Although the occurrence rate of physical, cognitive and mental health-related symptoms of concussion fluctuated, one can still argue that it might directly affect neither one’s concussion knowledge nor his ability to make the accurate diagnosis of concussion provided that the individual had adequate knowledge of concussion. Although the occurrence of concussion symptoms changes, survey respondents’ knowledge is reflected and thus can be measured by their ability to correctly identify the right symptoms. This same approach of measurement has also been used to assess the public knowledge of the symptoms of myocardial infarction [34]. The authors don’t believe that the number of survey symptoms itself has any effects on the results, although the number of symptoms in some categories is small. Almost the same small number of questions can be found in subscales of SF-36, a well validated and widely used questionnaire [35].

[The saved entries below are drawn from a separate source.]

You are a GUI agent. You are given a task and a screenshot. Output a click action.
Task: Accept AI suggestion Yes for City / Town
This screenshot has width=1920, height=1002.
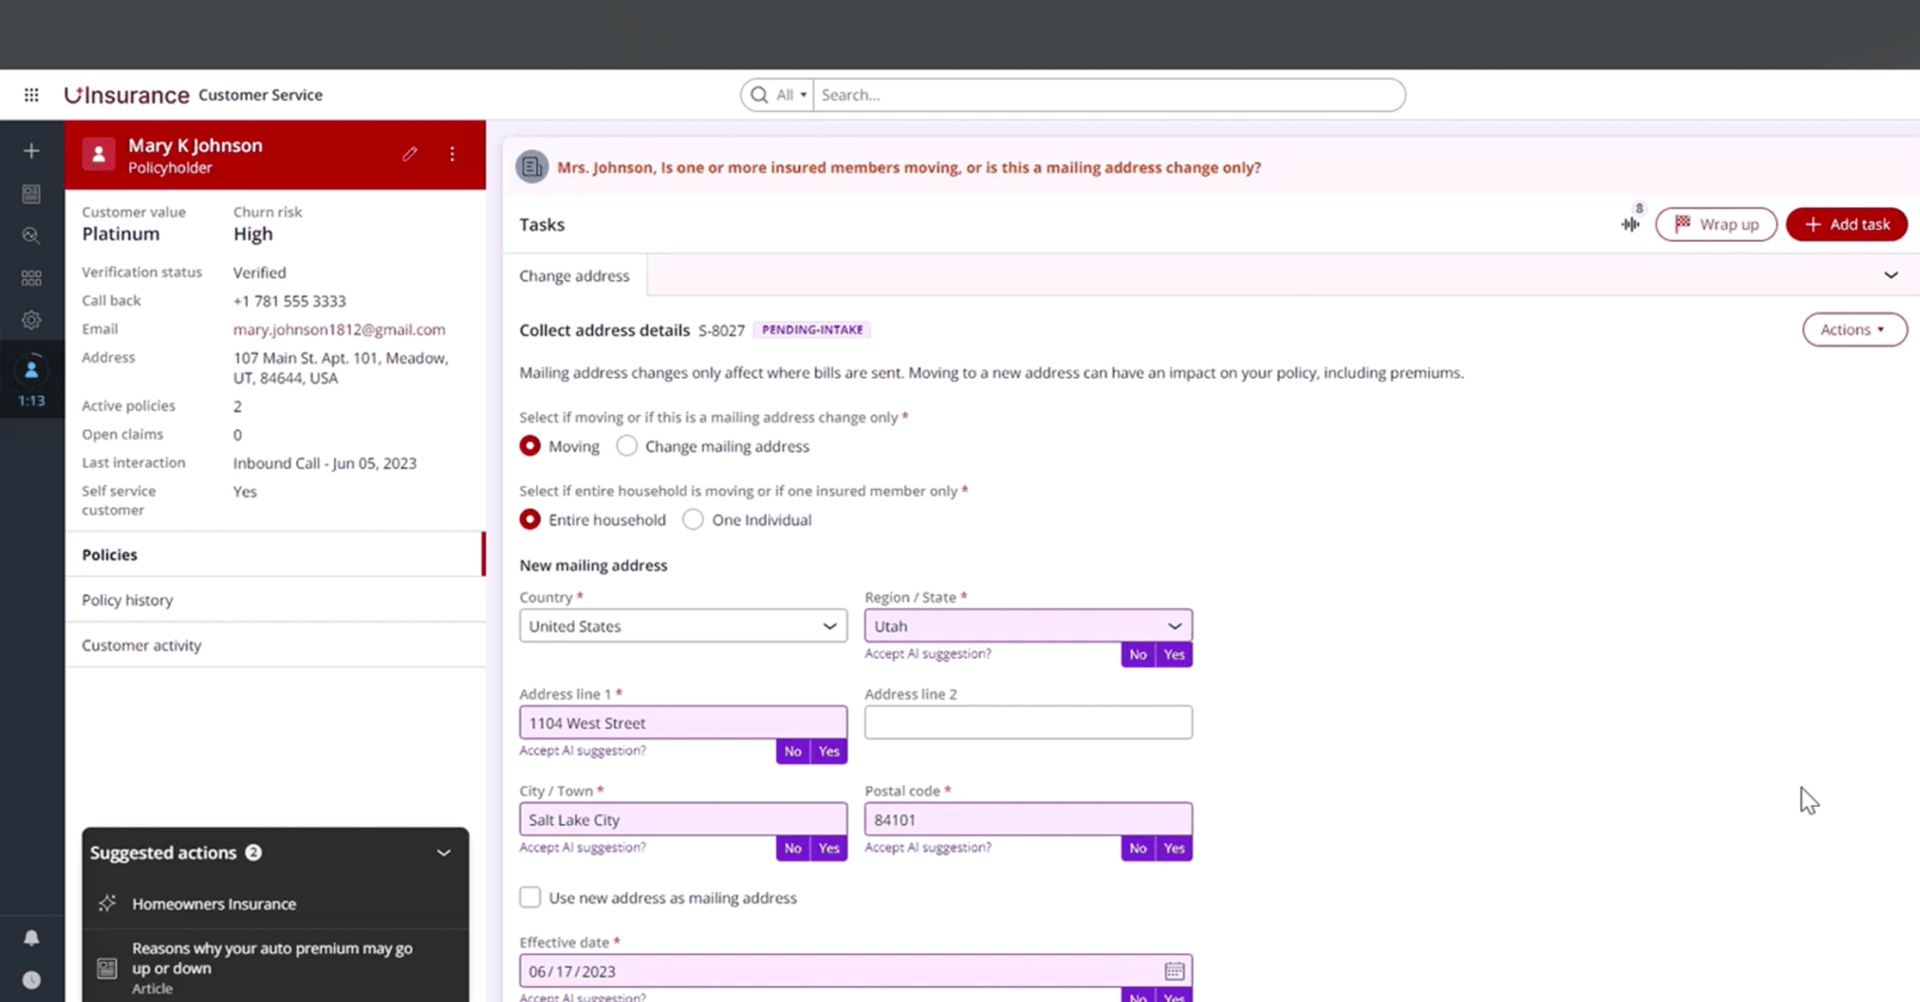829,848
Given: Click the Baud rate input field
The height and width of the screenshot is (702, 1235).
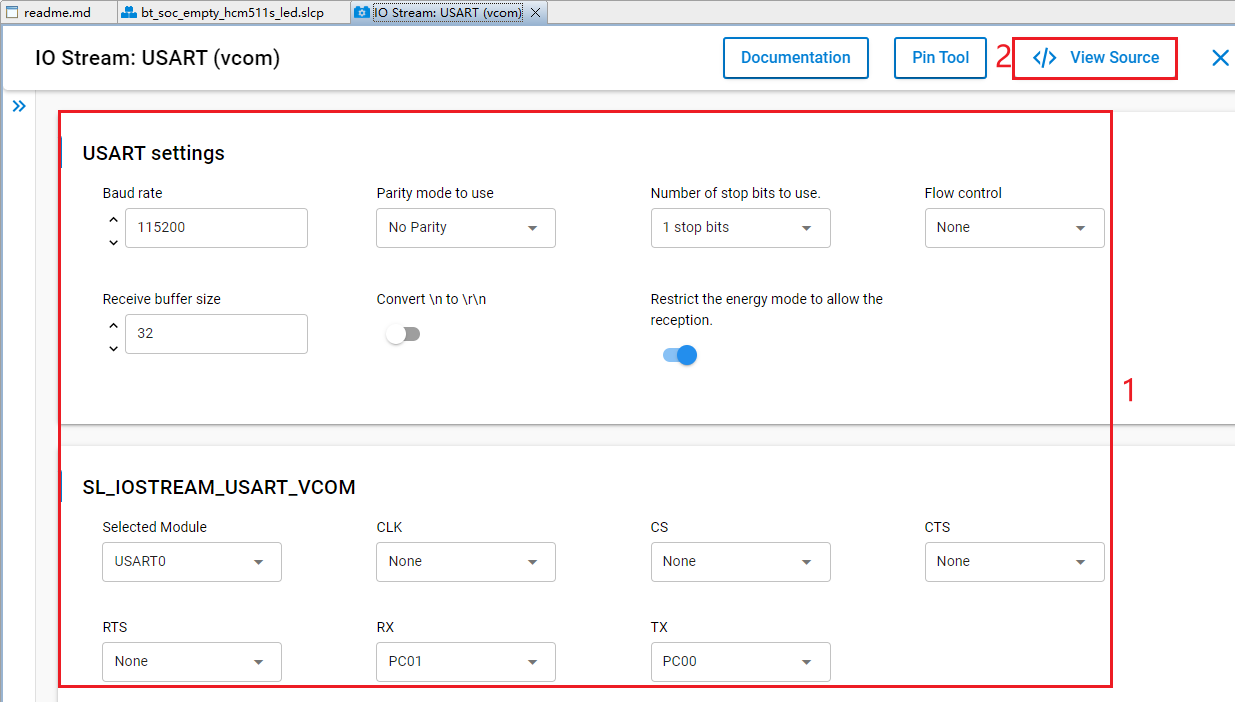Looking at the screenshot, I should (215, 228).
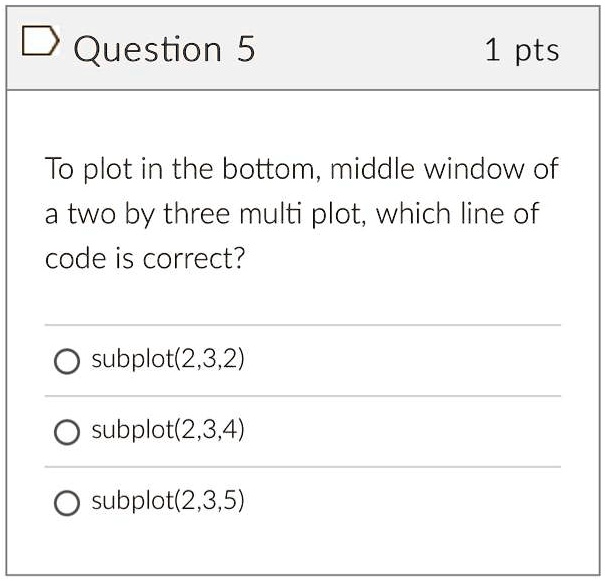Click the number 5 in the heading
The image size is (605, 581).
(246, 49)
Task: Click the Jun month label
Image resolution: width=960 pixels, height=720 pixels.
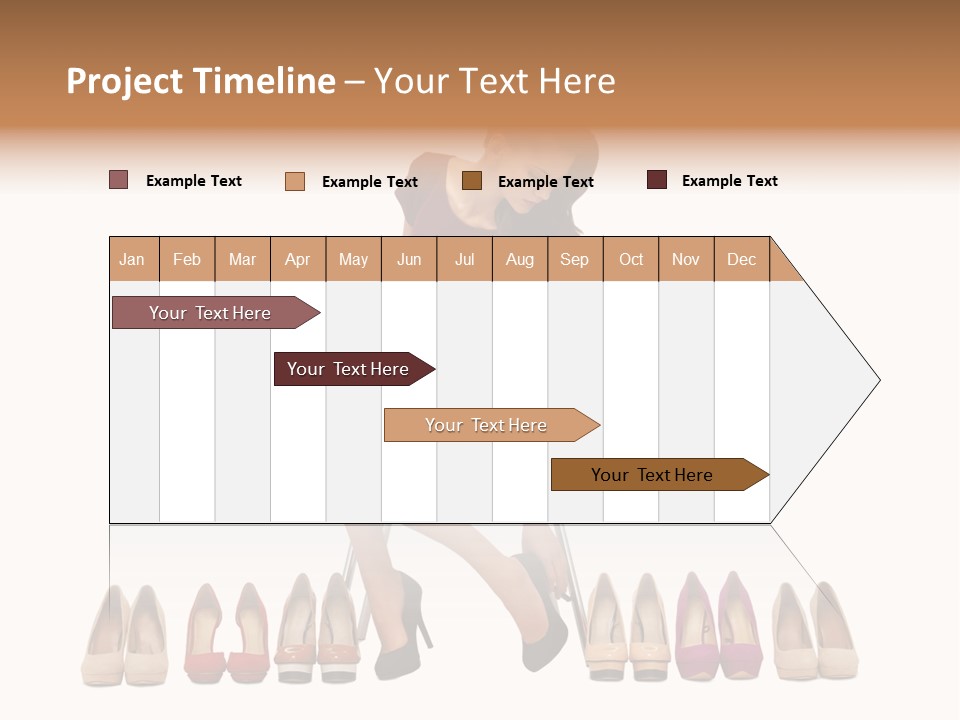Action: pos(409,259)
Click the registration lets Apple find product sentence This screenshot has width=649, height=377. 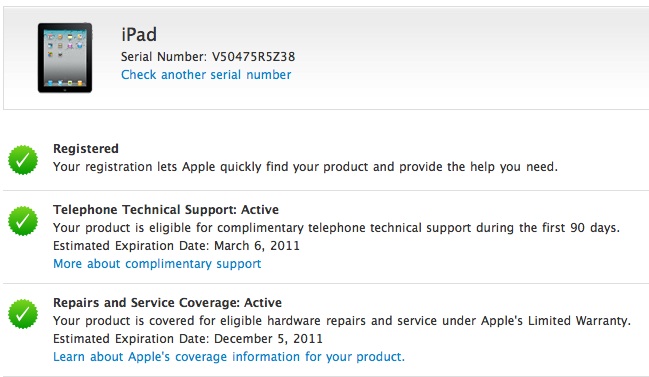coord(305,167)
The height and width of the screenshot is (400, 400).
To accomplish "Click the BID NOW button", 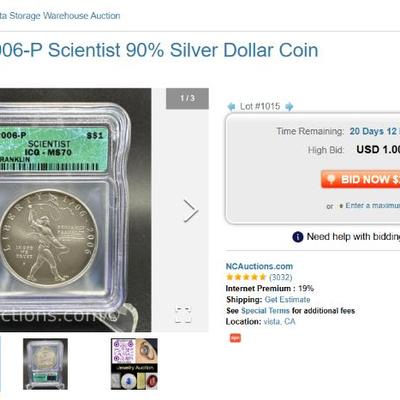I will (360, 179).
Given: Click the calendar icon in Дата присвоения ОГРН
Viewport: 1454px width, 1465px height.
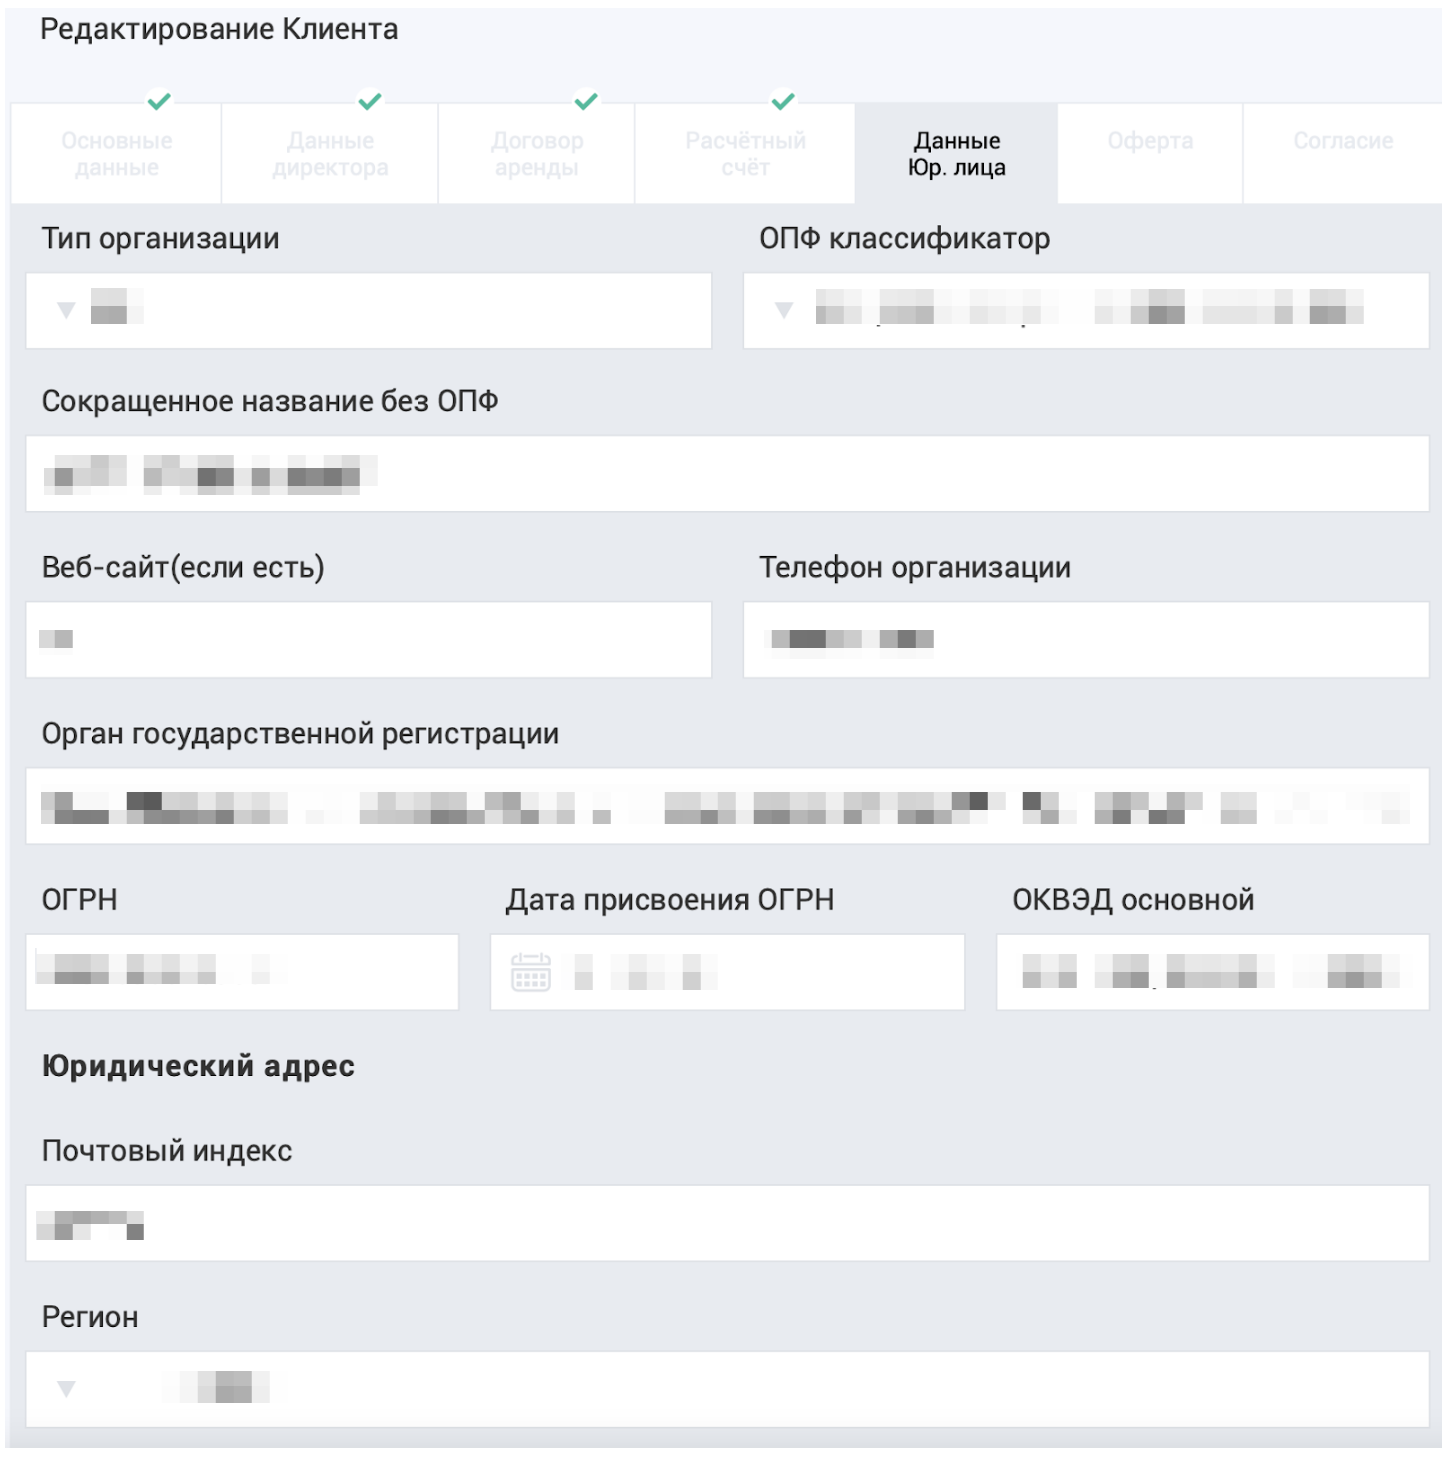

These findings stress the need for educational initiatives to increase awareness regarding mental-health related symptoms associated with concussion. Prompt recognition of mental health disorders following TBI is necessary given their frequency and potential to impede recovery in other symptom areas [36]. For example, among adults with no psychiatric diagnoses in the year preceding mild TBI, there was an almost 3-fold risk of a psychiatric diagnosis in the first 6 months post-mild TBI as compared with a non-injured adult control group which persisted through the first two years post-injury [37]. A lower level of concussion knowledge has been shown to be related to higher post-concussion symptom severity [27] and the early provision of education has been shown to reduce symptom severity [29], [36]. The extent to which the effectiveness of early education is related to factual knowledge about concussion rather than positive expectancies is uncertain, and the extent to which mental health related information is included in the educational initiatives is unknown.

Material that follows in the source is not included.